**** Entries provided ****

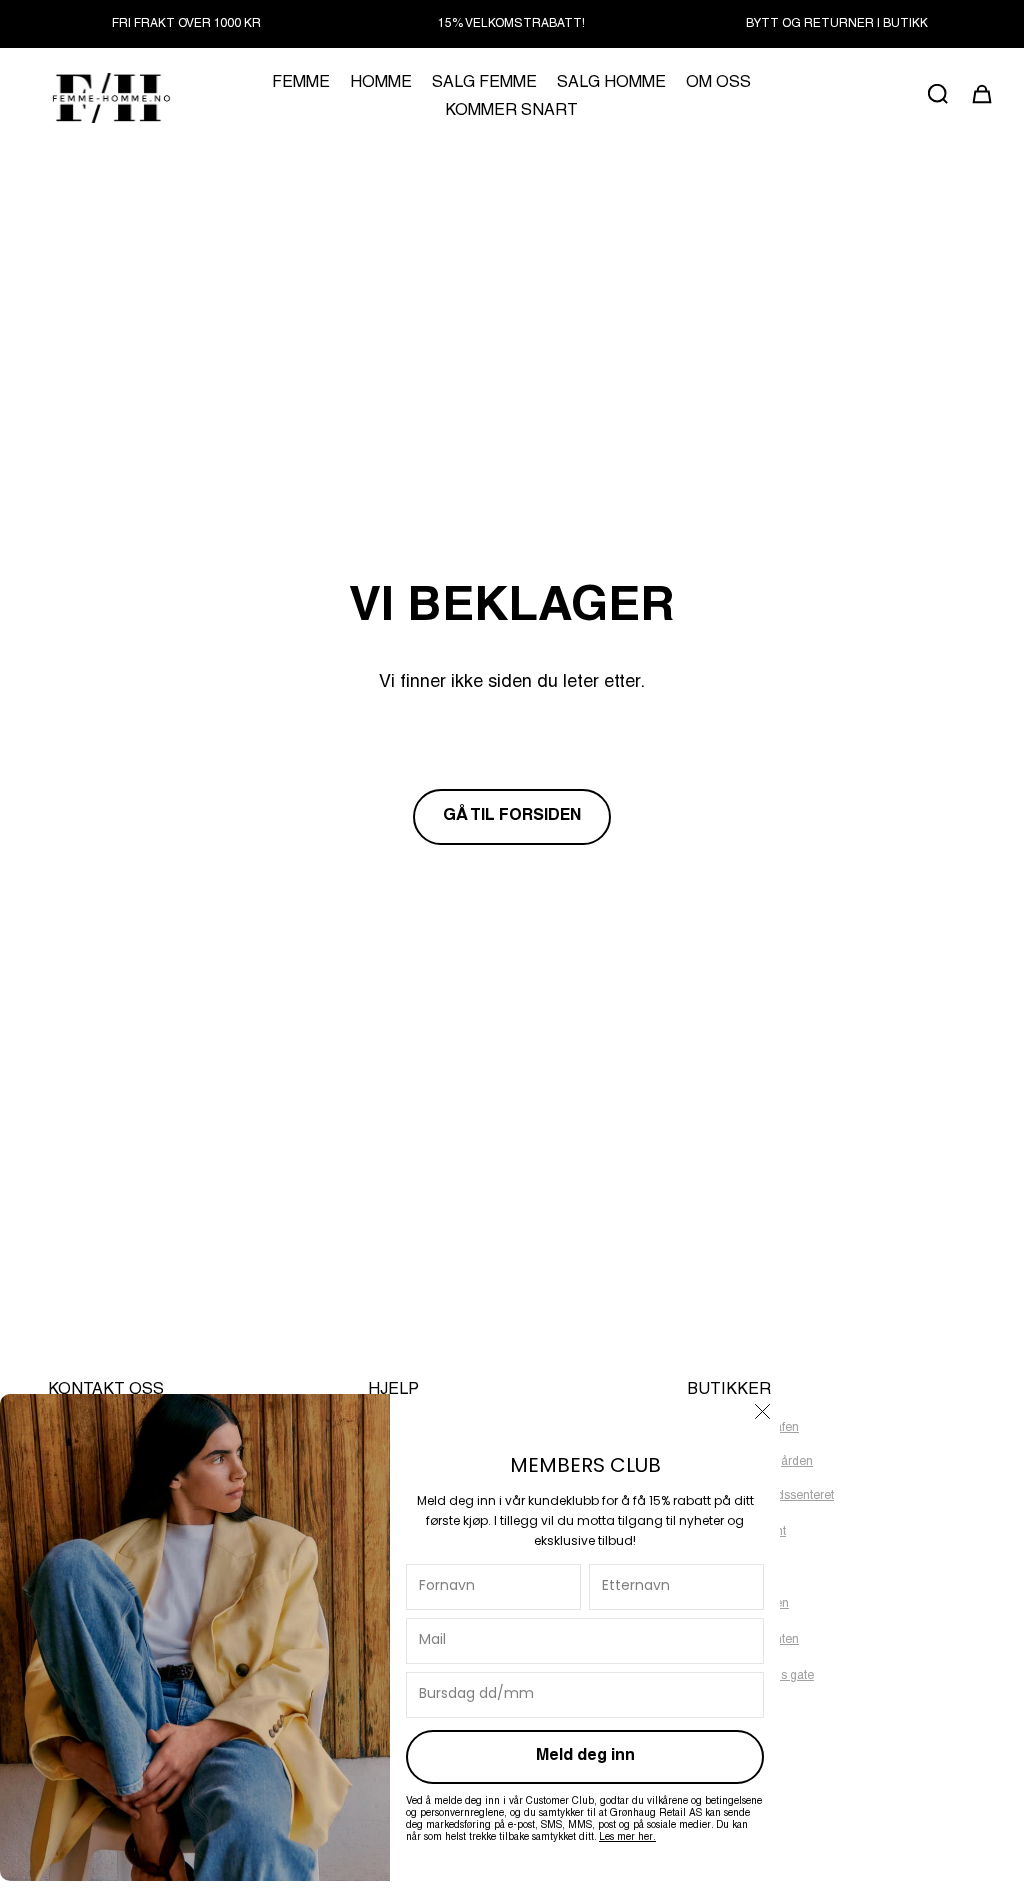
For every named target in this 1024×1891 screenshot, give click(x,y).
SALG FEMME (484, 84)
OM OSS (718, 84)
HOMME (381, 84)
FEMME (301, 84)
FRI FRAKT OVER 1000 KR (186, 24)
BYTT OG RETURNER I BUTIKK (837, 24)
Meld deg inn (585, 1757)
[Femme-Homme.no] (108, 97)
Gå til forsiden (512, 817)
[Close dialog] (762, 1411)
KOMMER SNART (511, 112)
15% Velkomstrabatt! (511, 24)
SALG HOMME (611, 84)
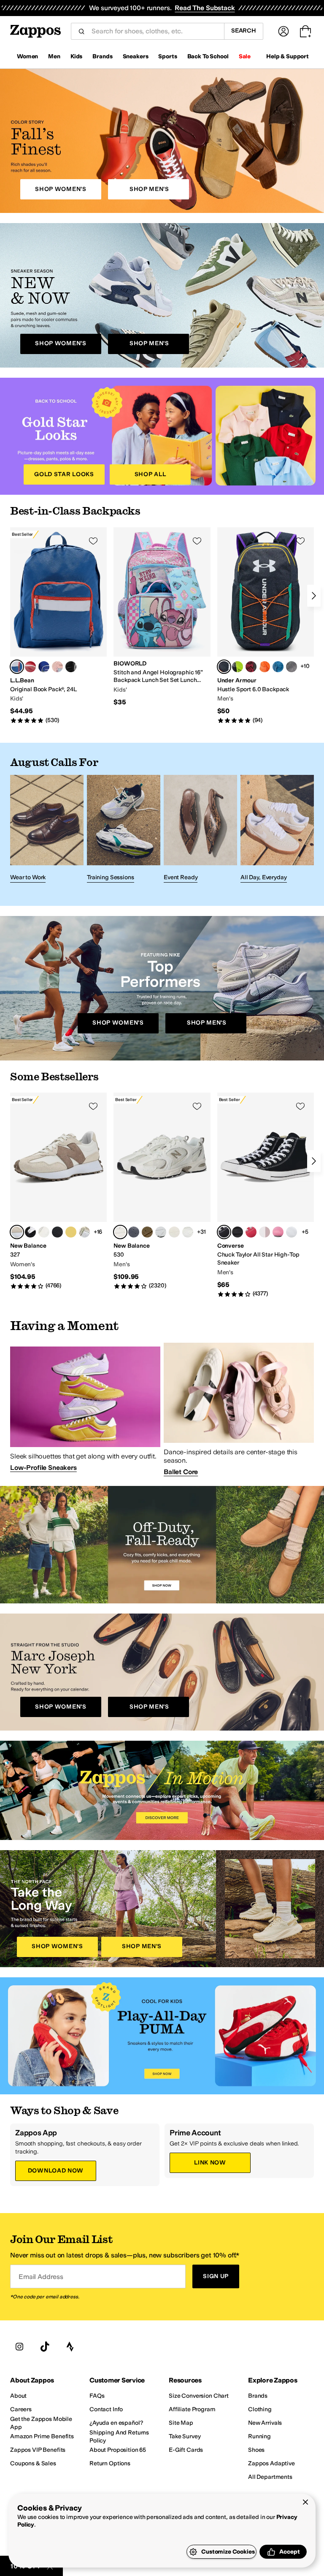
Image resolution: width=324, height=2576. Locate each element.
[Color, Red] (30, 666)
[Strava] (70, 2347)
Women (27, 56)
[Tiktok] (44, 2347)
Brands (102, 56)
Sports (167, 56)
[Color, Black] (291, 666)
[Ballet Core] (239, 1409)
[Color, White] (160, 1232)
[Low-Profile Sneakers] (85, 1409)
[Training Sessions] (123, 830)
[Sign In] (283, 31)
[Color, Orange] (264, 666)
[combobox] (154, 31)
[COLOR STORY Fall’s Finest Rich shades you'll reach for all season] (162, 141)
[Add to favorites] (93, 541)
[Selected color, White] (120, 1232)
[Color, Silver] (84, 1232)
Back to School (208, 56)
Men (54, 56)
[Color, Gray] (71, 1232)
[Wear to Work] (47, 830)
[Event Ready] (200, 830)
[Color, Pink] (57, 666)
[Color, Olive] (147, 1232)
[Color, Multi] (44, 1232)
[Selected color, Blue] (17, 666)
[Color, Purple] (71, 666)
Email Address (41, 2277)
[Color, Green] (237, 666)
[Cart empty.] (305, 31)
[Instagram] (19, 2347)
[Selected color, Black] (224, 666)
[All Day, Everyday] (277, 830)
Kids (76, 56)
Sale (245, 56)
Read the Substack (205, 8)
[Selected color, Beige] (17, 1232)
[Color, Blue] (44, 666)
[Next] (314, 596)
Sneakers (135, 56)
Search (243, 30)
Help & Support (287, 56)
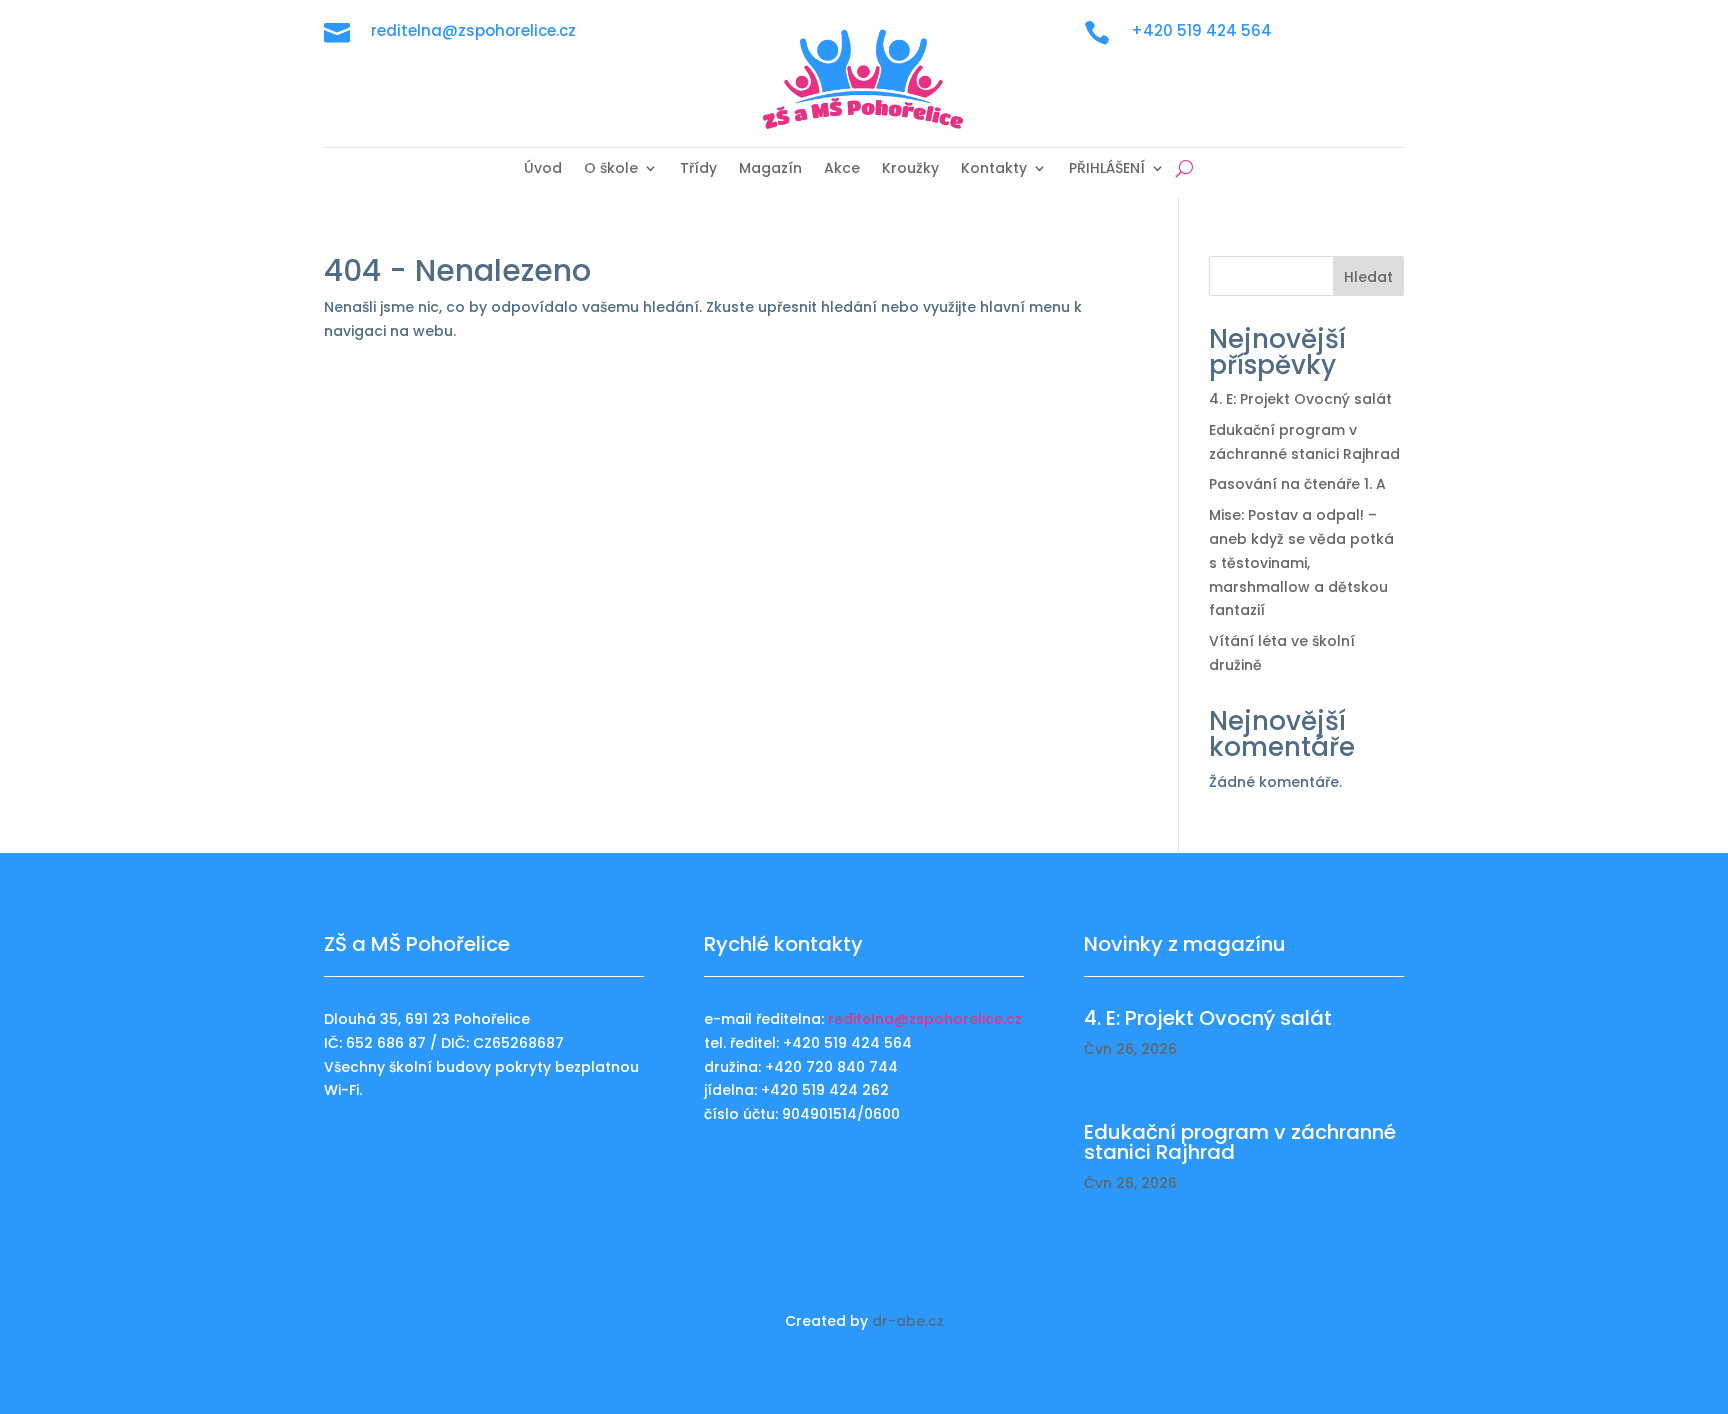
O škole (611, 169)
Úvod (543, 169)
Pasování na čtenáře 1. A (1297, 484)
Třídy (698, 169)
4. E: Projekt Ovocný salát (1300, 399)
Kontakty (994, 169)
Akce (842, 169)
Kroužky (910, 169)
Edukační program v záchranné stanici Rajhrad (1240, 1142)
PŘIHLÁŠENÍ (1107, 169)
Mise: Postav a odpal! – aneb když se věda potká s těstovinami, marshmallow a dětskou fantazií (1301, 562)
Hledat (1368, 277)
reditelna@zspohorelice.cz (925, 1019)
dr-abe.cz (908, 1321)
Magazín (770, 169)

****

-- Work to be completed --
Every line above gets copied exactly; none of the pictures do.

-- Completed task --
For every named target in this 1024×1891 screenshot, give click(x,y).
SALG FEMME (484, 84)
OM OSS (718, 84)
HOMME (381, 84)
FEMME (301, 84)
FRI FRAKT OVER 1000 KR (186, 24)
BYTT OG RETURNER I BUTIKK (837, 24)
Meld deg inn (585, 1757)
[Femme-Homme.no] (108, 97)
Gå til forsiden (512, 817)
[Close dialog] (762, 1411)
KOMMER SNART (511, 112)
15% Velkomstrabatt! (511, 24)
SALG HOMME (611, 84)
Image resolution: width=324, height=2576. Locate each element.
[Color, Red] (30, 666)
[Strava] (70, 2347)
Women (27, 56)
[Tiktok] (44, 2347)
Brands (102, 56)
Sports (167, 56)
[Color, Black] (291, 666)
[Ballet Core] (239, 1409)
[Color, White] (160, 1232)
[Low-Profile Sneakers] (85, 1409)
[Training Sessions] (123, 830)
[Sign In] (283, 31)
[Color, Orange] (264, 666)
[combobox] (154, 31)
[COLOR STORY Fall’s Finest Rich shades you'll reach for all season] (162, 141)
[Add to favorites] (93, 541)
[Selected color, White] (120, 1232)
[Color, Silver] (84, 1232)
Back to School (208, 56)
Men (54, 56)
[Color, Gray] (71, 1232)
[Wear to Work] (47, 830)
[Event Ready] (200, 830)
[Color, Pink] (57, 666)
[Color, Olive] (147, 1232)
[Color, Multi] (44, 1232)
[Selected color, Blue] (17, 666)
[Color, Purple] (71, 666)
Email Address (41, 2277)
[Color, Green] (237, 666)
[Cart empty.] (305, 31)
[Instagram] (19, 2347)
[Selected color, Black] (224, 666)
[All Day, Everyday] (277, 830)
Kids (76, 56)
Sale (245, 56)
Read the Substack (205, 8)
[Selected color, Beige] (17, 1232)
[Color, Blue] (44, 666)
[Next] (314, 596)
Sneakers (135, 56)
Search (243, 30)
Help & Support (287, 56)
O škole (611, 169)
Úvod (543, 169)
Pasování na čtenáře 1. A (1297, 484)
Třídy (698, 169)
4. E: Projekt Ovocný salát (1300, 399)
Kontakty (994, 169)
Akce (842, 169)
Kroužky (910, 169)
Edukační program v záchranné stanici Rajhrad (1240, 1142)
PŘIHLÁŠENÍ (1107, 169)
Mise: Postav a odpal! – aneb když se věda potká s těstovinami, marshmallow a dětskou fantazií (1301, 562)
Hledat (1368, 277)
reditelna@zspohorelice.cz (925, 1019)
dr-abe.cz (908, 1321)
Magazín (770, 169)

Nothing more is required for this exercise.